1型糖尿病 40代男性 障害厚生年金3級
概要
平成19年初夏、トイレが近くなり、異常な程汗をかくようになった。
しばらく様子を見ていたが改善しなかったため、近医を受診。
尿ケトン体の確認のためそのまま入院したところ、入院中に1型糖尿病と診断。
インスリン治療が開始された。
以降現在に至るまで定期的な通院を続けている。
低血糖は毎週少なくとも1~2回必ず起こる。
低血糖の頻発が続いているためか、かなり低い数値にならないと自覚症状が現れなくなってしまった。
手のふるえや発汗を自覚したときには30台とかなり低い数値になっており、ひどい倦怠感に襲われその後の業務に支障が出て困っている。
低血糖を回避しようと注射を少なく打つと、Hba1cが上がってしまい調整が大変難しい。
仕事柄、お客様との外食の機会もあるが、高血糖になりやすく、のどの渇き・トイレの回数が増える。
車を運転する機会が多いため、運転中の低血糖が大変怖く、わざと高血糖にして業務にあたることも少なくない。
令和5年12月に障害厚生年金の請求を行う。
結果、障害厚生年金3級(遡及請求)が認められた。
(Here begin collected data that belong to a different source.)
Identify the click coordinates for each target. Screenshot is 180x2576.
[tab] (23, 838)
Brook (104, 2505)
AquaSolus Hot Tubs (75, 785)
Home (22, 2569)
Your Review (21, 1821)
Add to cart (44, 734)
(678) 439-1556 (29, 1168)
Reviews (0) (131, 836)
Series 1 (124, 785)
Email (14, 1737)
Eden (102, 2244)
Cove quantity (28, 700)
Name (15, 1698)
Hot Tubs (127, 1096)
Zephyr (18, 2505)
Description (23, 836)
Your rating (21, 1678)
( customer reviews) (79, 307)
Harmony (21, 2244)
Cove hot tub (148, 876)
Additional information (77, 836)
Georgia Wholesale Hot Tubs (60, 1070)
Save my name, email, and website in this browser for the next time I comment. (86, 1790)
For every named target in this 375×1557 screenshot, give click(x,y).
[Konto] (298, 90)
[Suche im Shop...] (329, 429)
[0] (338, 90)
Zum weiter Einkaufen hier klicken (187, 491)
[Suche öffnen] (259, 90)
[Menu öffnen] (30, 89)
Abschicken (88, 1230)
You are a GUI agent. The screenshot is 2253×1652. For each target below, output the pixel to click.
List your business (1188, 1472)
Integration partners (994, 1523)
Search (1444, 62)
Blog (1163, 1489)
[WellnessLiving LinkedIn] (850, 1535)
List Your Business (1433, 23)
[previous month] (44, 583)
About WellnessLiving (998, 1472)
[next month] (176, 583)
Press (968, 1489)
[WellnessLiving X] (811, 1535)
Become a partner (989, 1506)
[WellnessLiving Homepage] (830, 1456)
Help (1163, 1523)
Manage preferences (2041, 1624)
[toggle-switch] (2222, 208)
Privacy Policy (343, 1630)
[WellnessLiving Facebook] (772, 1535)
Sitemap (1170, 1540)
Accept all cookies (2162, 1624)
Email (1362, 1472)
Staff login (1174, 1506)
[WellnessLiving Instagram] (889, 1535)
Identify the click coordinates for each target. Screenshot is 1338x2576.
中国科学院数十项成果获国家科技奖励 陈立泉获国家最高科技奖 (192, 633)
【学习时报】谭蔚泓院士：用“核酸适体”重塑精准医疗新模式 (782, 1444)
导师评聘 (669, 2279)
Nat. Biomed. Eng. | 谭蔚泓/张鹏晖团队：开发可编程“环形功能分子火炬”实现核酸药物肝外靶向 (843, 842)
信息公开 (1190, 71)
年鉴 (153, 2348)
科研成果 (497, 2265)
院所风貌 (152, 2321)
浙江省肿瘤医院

担当者コメント
本件、遡及請求で認められておりますが、障害認定日時点において血清Cペプチドの検査を受けておりません。
初診日に行った尿中Cペプチドの検査結果を用いて障害認定日請求を行っています。
障害認定基準上、糖尿病で請求を行う場合の3級の状態は下記の通り規定されています。
一般状態区分が【イ】以上でかつ下記いずれかの状態に該当するもの。
①血清Cペプチド値0.3ng/mL未満
②意識障害により自己回復ができない重症低血糖が月平均1回以上
③糖尿病ケトアシドーシス又は高血糖高浸透圧症候群による入院が年 1 回以上上記の通り、Cペプチドの値については【血清】の値のみ規定されており、【尿中】の値については規定されておりません。
請求人の場合、障害認定日時点において上記②・③の状態いずれにも該当しない事を確認。
その上、血清Cペプチドの検査も行っていませんので、通常であれば遡及請求を諦め、事後重症請求に切り替える事になりますが・・
病院のカルテに残っていた初診日時点の尿中Cペプチドの検査結果。
こちらをもとに障害年金の遡及請求が出来ないだろうか・・
ふと閃いた請求方法です。
勿論過去の事例の中に尿中Cペプチドで障害年金の請求を行った方は1人もおりません。
請求結果が全く予期できませんでしたが、せっかく残っていた初診日時点の尿中Cペプチドの検査結果をどうにかして活かしたい・・
そんな思いから、絞り出した請求方法になります。
尿中Cペプチドの検査数値が、血清Cペプチドの検査数値と同等の状態である事を証明出来れば受給権を得られる可能性はあると考えました。
そこで今回血清Cペプチドと尿中Cペプチドの関係性を徹底的に調べあげました。
2つの検査数値と1型糖尿病の診断基準について詳細に明記されている資料を見つけ出し、そちらに記載された内容を根拠として請求を行ったところ・・
障害認定日時点で障害厚生年金3級の受給権が認められました!
障害認定基準に規定されていない内容で請求を行った初めてのケースです。
不安要素が多々ある請求でしたが、無事認定されて安堵しました。